The attacks came a day after President Bashar Assad declared his candidacy for the June 3 presidential elections, a race he is likely to win amid a raging civil war that initially started as an uprising against his rule.
State news agency SANA said the attack in Homs struck in the Abbasiyeh neighborhood — a predominantly Christian and Alawite area. It said at least 40 people were killed and another 116 wounded.
In Damascus, several mortar shells slammed into the predominantly Shiite neighborhood of Shaghour in the morning hours, killing 14 people and wounding 86, SANA news agency and state TV reported.
It was one of the deadliest mortar attacks in central Damascus since the conflict began in March 2011.
No one immediately claimed responsibility for the Homs and Damascus attacks yesterday.
Rebels fighting to oust Assad from power have frequently fired mortars into the capital from opposition-held suburbs. Armed opposition groups have also attacked Syria’s cities with car bombs in the past months. An al-Qaida-linked group has previously claimed responsibility for several car bombs in the capital and other cities.
An official at the Damascus Police Command said that two of the mortar shells landed near a religious school in the capital. Several students who were attending classes at the school were among those killed and wounded in the attack, said the official.

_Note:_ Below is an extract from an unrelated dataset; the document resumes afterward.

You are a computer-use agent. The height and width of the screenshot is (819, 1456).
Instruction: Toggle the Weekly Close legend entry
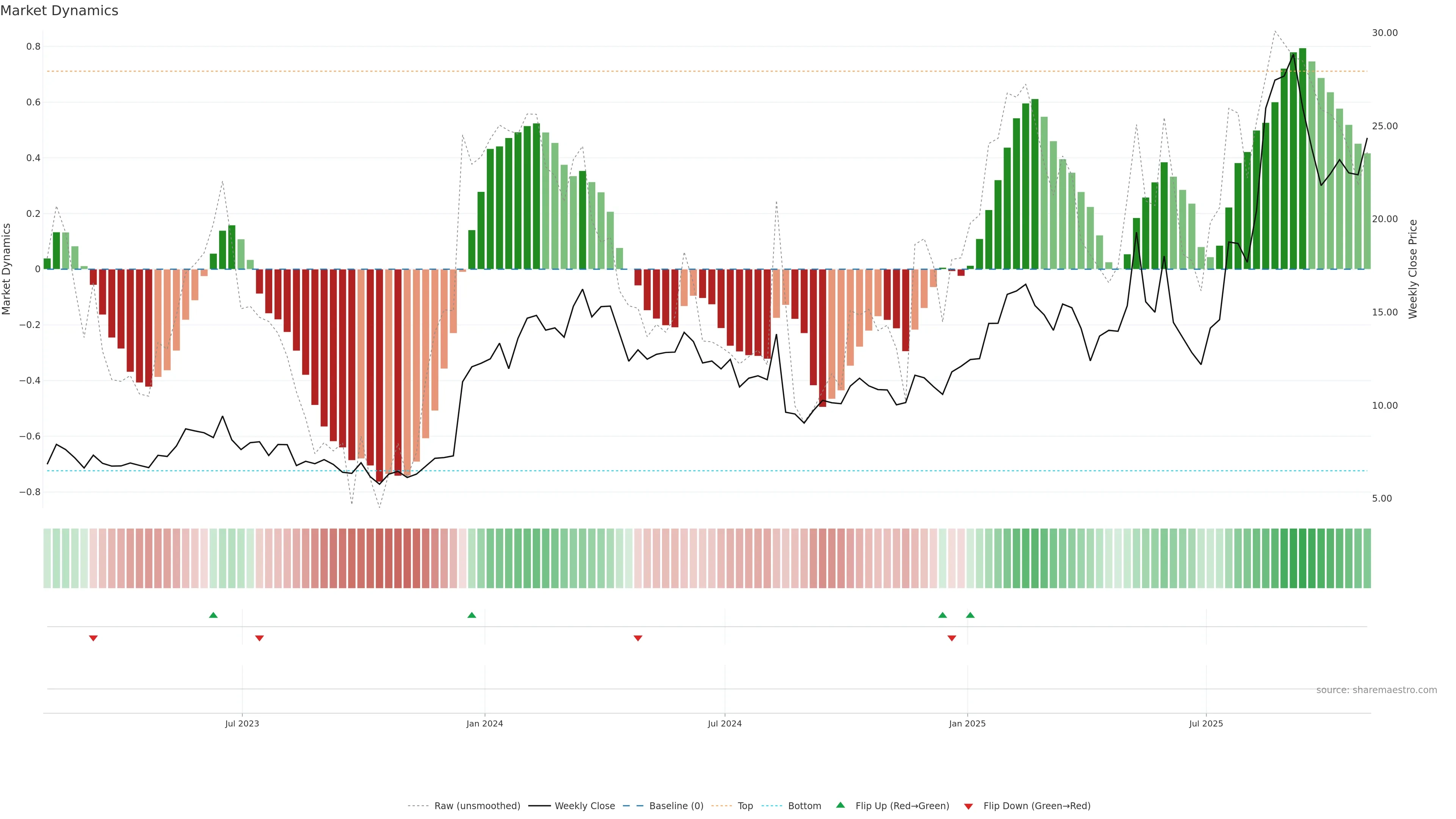[x=584, y=806]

Homs has been the opposition stronghold since the beginning of the uprising against Assad that erupted in March 2011. The city, Syria’s third largest, has been the scene of some of the fiercest fighting in the civil war that followed the initially largely peaceful revolt. The conflict has killed more than 150,000 people, and forced another 2.5 million to flee the country.
Also yesterday, the international chemical weapons watchdog said it will send a team to Syria to investigate recent allegations about the use of chlorine gas in the war.
The Organization for the Prohibition of Chemical Weapons said in a statement that the Syrian government has agreed to the mission, and will provide security in areas under its control. The OPCW team is expected to depart for Syria soon.
A joint UN-OPCW mission is already in the process of eliminating Syria’s chemical weapons stockpile. It has removed more than 90 percent of Syria’s declared chemical stockpile.
Meanwhile, four more presidential hopefuls declared their candidacy in Syria’s June 3 presidential election, bringing the total number of registered contenders to 11, state TV said.
Syria’s opposition and its Western backers have criticized the decision to hold presidential elections while the country is engulfed in fighting.
Syria’s Foreign Ministry rejected the criticism, saying the decision was sovereign and warned that “no foreign power will be allowed to intervene” in the process.